Al talk show italiano che è parte rilevantissima della malattia del Paese mancava solo la frontiera strisciante del “razzismo” interno. Ci siamo arrivati. Per cui se le vittime in Lombardia sono dieci volte superiori a quelle del Veneto non è probabilmente frutto del fatto che si è voluta ospedalizzare troppo la crisi o perché si era abbassata la guardia nella prevenzione sui territori, ma perché nel Nord (che è ovviamente la Lombardia) sono più ligi al lavoro degli abitanti delle Regioni del Sud. Così come ogni occasione è buona per parlare degli scandali sanitari del Mezzogiorno che ci sono e vanno condannati duramente, ma senza mai dire che numeri alla mano queste Regioni sono scippate di decine di miliardi l’anno di spesa pubblica sottratta per foraggiare la rendita privata sanitaria di quel Nord che di scandali ne ha avuti ancora di più e ha scavalcato la Cina nel vagone di testa della locomotiva del nuovo ’29 mondiale.
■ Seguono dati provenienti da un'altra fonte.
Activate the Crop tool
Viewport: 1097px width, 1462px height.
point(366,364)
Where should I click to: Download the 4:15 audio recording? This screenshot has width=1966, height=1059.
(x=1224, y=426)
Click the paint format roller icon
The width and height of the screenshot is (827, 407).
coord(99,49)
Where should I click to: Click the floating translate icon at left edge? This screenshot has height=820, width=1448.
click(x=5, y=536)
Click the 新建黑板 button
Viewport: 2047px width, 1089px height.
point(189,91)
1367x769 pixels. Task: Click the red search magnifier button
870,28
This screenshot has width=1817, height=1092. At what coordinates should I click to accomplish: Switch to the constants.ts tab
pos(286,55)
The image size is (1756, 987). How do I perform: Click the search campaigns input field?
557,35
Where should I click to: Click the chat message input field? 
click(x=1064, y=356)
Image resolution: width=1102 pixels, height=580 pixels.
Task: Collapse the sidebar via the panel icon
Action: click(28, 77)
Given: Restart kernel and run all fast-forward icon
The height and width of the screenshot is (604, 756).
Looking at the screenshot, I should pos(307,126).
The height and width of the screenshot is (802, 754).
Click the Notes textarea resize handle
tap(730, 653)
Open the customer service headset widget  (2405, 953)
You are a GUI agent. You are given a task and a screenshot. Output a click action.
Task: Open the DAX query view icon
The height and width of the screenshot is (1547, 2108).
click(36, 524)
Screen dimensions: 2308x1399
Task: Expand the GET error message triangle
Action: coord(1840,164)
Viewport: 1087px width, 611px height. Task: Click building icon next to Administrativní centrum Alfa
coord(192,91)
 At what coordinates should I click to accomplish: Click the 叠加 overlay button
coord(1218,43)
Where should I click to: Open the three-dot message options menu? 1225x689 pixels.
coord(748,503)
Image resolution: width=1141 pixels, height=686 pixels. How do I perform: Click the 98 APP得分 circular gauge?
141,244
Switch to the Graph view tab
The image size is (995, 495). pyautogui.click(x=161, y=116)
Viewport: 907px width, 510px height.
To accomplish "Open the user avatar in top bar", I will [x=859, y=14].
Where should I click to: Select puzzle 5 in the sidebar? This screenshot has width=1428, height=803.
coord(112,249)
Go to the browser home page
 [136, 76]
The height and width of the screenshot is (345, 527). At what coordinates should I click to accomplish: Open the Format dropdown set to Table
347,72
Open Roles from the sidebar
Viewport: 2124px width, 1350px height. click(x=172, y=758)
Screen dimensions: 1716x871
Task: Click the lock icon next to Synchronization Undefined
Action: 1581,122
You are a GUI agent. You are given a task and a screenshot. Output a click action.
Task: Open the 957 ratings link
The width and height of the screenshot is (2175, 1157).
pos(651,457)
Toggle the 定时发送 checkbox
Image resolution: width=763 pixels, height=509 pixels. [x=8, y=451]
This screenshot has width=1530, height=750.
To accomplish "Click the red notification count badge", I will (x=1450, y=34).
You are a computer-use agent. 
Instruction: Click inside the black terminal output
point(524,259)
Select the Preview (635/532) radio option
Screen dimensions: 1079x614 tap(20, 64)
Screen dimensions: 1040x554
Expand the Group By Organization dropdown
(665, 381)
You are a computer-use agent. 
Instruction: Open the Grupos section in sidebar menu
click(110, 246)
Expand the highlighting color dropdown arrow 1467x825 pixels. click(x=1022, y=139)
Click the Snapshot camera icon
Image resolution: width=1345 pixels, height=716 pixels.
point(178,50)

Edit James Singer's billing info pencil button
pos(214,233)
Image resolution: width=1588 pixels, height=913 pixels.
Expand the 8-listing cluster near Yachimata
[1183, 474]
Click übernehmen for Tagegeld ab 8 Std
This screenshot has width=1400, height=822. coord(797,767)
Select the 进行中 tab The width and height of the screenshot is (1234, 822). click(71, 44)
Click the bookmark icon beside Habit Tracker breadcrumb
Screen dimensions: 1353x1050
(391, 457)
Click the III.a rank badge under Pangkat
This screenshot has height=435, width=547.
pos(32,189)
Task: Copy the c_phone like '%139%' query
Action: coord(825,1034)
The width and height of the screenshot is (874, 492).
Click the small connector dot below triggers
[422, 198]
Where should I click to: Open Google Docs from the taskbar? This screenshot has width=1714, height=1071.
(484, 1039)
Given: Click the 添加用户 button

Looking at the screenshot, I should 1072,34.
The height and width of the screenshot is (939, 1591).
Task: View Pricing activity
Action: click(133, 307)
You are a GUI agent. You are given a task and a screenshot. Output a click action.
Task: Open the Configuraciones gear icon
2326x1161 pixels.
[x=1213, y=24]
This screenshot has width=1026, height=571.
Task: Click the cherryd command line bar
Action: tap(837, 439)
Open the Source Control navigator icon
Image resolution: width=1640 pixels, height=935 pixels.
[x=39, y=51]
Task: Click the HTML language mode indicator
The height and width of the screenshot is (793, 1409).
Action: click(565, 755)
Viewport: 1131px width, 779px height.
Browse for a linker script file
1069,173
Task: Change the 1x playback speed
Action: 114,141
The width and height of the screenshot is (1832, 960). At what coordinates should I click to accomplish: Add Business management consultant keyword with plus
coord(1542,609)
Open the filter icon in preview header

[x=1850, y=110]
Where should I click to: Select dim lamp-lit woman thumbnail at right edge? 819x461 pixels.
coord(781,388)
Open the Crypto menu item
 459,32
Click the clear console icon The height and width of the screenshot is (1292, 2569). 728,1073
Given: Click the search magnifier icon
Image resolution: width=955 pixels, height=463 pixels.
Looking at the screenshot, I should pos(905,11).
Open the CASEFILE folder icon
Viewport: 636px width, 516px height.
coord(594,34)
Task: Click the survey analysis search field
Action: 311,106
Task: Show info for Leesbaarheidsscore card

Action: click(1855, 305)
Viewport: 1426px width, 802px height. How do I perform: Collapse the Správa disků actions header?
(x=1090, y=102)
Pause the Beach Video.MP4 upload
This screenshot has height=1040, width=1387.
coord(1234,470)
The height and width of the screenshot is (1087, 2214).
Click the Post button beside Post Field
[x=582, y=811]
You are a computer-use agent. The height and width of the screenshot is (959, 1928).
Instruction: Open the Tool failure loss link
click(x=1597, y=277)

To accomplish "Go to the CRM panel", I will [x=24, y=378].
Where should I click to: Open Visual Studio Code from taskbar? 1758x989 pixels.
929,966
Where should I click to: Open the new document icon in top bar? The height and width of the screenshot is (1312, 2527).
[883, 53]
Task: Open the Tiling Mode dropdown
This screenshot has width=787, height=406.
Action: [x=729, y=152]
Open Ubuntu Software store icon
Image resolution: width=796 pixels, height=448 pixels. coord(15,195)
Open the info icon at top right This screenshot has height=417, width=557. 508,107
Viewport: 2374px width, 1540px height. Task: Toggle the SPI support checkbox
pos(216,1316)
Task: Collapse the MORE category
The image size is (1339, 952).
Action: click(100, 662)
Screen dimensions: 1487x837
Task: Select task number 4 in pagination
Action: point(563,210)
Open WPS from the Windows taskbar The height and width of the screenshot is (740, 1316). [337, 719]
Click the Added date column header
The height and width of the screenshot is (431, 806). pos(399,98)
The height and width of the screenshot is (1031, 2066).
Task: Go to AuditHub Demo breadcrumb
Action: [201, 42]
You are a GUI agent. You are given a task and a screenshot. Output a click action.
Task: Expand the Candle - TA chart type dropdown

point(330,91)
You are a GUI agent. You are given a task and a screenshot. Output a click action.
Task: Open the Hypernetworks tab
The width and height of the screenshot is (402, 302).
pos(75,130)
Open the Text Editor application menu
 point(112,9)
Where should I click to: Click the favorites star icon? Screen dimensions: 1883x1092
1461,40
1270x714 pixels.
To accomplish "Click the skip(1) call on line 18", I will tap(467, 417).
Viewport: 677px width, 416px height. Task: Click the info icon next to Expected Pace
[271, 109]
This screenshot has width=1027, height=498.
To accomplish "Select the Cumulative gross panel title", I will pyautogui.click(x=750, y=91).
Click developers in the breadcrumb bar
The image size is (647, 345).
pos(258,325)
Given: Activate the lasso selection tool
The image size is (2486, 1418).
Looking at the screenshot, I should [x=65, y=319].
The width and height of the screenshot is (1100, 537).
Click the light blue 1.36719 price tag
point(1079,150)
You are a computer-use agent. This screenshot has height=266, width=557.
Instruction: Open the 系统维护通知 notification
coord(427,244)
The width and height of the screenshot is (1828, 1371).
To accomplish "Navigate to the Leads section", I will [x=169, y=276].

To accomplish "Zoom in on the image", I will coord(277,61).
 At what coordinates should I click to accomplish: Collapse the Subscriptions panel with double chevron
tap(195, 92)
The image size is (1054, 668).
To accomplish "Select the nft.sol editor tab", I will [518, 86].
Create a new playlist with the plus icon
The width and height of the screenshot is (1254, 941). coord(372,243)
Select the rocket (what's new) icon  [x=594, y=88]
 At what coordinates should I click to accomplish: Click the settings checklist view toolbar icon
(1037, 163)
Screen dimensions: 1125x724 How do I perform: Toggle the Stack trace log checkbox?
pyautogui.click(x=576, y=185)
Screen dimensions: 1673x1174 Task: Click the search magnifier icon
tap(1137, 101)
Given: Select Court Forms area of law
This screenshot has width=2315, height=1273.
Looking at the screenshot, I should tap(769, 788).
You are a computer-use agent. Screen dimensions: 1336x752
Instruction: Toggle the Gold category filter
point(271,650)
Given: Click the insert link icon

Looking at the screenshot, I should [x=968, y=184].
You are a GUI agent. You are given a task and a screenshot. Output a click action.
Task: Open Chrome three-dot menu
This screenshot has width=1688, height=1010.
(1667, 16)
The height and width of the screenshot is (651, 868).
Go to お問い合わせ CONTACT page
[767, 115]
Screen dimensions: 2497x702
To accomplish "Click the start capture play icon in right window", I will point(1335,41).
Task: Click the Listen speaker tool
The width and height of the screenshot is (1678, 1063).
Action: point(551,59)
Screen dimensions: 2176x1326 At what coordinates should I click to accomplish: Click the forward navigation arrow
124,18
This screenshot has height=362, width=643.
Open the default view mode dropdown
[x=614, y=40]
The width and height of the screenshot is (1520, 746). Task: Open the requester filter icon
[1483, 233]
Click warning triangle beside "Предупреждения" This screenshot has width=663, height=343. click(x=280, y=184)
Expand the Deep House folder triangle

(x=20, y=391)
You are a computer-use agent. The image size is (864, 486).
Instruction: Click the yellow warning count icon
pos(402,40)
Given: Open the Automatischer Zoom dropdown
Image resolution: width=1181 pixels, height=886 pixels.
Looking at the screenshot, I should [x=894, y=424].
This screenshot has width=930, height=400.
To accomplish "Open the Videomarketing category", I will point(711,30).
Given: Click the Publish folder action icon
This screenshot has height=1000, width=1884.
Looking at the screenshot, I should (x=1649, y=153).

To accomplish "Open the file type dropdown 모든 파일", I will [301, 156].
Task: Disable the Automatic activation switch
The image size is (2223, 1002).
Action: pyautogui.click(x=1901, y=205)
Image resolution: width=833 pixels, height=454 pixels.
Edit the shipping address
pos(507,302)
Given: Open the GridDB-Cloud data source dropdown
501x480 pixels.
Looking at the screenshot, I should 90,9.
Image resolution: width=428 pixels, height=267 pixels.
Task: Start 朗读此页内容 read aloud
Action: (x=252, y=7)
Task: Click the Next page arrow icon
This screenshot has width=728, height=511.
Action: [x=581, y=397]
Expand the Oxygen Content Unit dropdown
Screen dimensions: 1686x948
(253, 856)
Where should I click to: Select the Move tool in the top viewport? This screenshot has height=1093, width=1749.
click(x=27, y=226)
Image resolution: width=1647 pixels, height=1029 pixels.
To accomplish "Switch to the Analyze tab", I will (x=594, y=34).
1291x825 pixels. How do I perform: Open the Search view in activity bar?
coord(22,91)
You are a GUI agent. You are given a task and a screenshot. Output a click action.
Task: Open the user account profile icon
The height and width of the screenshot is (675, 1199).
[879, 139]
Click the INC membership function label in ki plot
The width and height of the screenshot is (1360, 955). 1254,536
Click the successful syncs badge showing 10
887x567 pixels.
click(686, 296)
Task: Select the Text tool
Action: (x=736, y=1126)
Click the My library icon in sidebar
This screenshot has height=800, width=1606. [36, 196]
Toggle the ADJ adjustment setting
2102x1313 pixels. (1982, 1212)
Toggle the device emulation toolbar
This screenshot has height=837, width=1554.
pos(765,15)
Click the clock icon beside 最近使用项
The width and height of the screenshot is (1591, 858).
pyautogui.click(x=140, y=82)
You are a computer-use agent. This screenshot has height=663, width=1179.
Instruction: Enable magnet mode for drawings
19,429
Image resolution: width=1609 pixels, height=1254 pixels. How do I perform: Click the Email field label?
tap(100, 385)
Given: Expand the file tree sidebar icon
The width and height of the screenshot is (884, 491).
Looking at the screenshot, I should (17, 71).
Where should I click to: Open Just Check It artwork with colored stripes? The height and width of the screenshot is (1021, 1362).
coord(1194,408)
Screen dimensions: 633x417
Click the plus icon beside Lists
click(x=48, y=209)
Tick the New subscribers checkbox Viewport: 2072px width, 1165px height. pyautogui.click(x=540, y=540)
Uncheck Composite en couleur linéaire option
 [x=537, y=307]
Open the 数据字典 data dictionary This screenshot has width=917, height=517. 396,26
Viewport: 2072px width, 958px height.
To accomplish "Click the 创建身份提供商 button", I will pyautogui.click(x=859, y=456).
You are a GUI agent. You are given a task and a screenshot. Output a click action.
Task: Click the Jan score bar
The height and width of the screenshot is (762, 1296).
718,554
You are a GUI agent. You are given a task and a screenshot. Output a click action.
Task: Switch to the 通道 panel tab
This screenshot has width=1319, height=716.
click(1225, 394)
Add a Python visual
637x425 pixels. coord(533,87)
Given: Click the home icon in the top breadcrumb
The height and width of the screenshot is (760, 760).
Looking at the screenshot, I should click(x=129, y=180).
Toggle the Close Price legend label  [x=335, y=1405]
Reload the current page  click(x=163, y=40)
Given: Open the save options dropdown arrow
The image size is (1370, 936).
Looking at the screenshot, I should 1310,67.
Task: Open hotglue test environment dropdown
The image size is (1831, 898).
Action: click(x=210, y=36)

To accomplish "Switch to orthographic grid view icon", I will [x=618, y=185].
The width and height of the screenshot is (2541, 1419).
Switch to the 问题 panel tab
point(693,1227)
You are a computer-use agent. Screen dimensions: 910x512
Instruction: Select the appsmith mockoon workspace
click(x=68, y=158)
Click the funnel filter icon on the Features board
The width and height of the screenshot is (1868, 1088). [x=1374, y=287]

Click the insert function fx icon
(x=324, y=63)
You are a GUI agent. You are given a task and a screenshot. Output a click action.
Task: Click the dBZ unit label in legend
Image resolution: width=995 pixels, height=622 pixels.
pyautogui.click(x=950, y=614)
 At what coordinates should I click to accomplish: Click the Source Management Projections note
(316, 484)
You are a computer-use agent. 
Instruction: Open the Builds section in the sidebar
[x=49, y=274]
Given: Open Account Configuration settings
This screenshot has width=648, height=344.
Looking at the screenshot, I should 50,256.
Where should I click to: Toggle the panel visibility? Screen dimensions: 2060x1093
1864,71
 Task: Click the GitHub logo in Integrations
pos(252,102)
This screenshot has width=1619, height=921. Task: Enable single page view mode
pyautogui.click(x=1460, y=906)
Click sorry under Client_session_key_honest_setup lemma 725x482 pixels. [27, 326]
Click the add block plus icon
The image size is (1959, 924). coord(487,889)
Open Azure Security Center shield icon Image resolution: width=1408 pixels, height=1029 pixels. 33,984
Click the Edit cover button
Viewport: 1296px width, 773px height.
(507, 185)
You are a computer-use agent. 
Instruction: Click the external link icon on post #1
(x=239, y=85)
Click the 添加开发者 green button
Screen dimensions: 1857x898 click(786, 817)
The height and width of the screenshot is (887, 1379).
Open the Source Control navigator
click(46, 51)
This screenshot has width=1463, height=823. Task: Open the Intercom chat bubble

Ovviamente le opposizioni alzano la voce e trovano ascolto a Palazzo Chigi. Sbaglierebbe il Capo del governo a non coinvolgerle. Sbaglierebbero ancora di più loro a usare queste consultazioni come clave di una polemica intollerabile. Non si scherza più e siamo in un’economia di guerra già da molto tempo. Il parlamento faccia il suo mestiere e lo faccia bene. Tutti, però, lavorino insieme perché i soldi arrivino nelle tasche di tutti e si chiuda al più presto l’emergenza sanitaria. La Germania ha accolto pazienti italiani e si appresta a fare saltare i suoi vincoli di bilancio. È cambiato tutto. Noi la ricostruzione italiana potremo farla se cambiamo più degli altri. Perché dobbiamo ripartire dall’unità condivisa del Paese non dalla guerra tra ricchi e poveri che ci rende tutti più fragili. Quello che sta capendo la Germania in Europa è esattamente quello che deve capire la Lombardia in Italia. Nell’interesse suo e di tutti.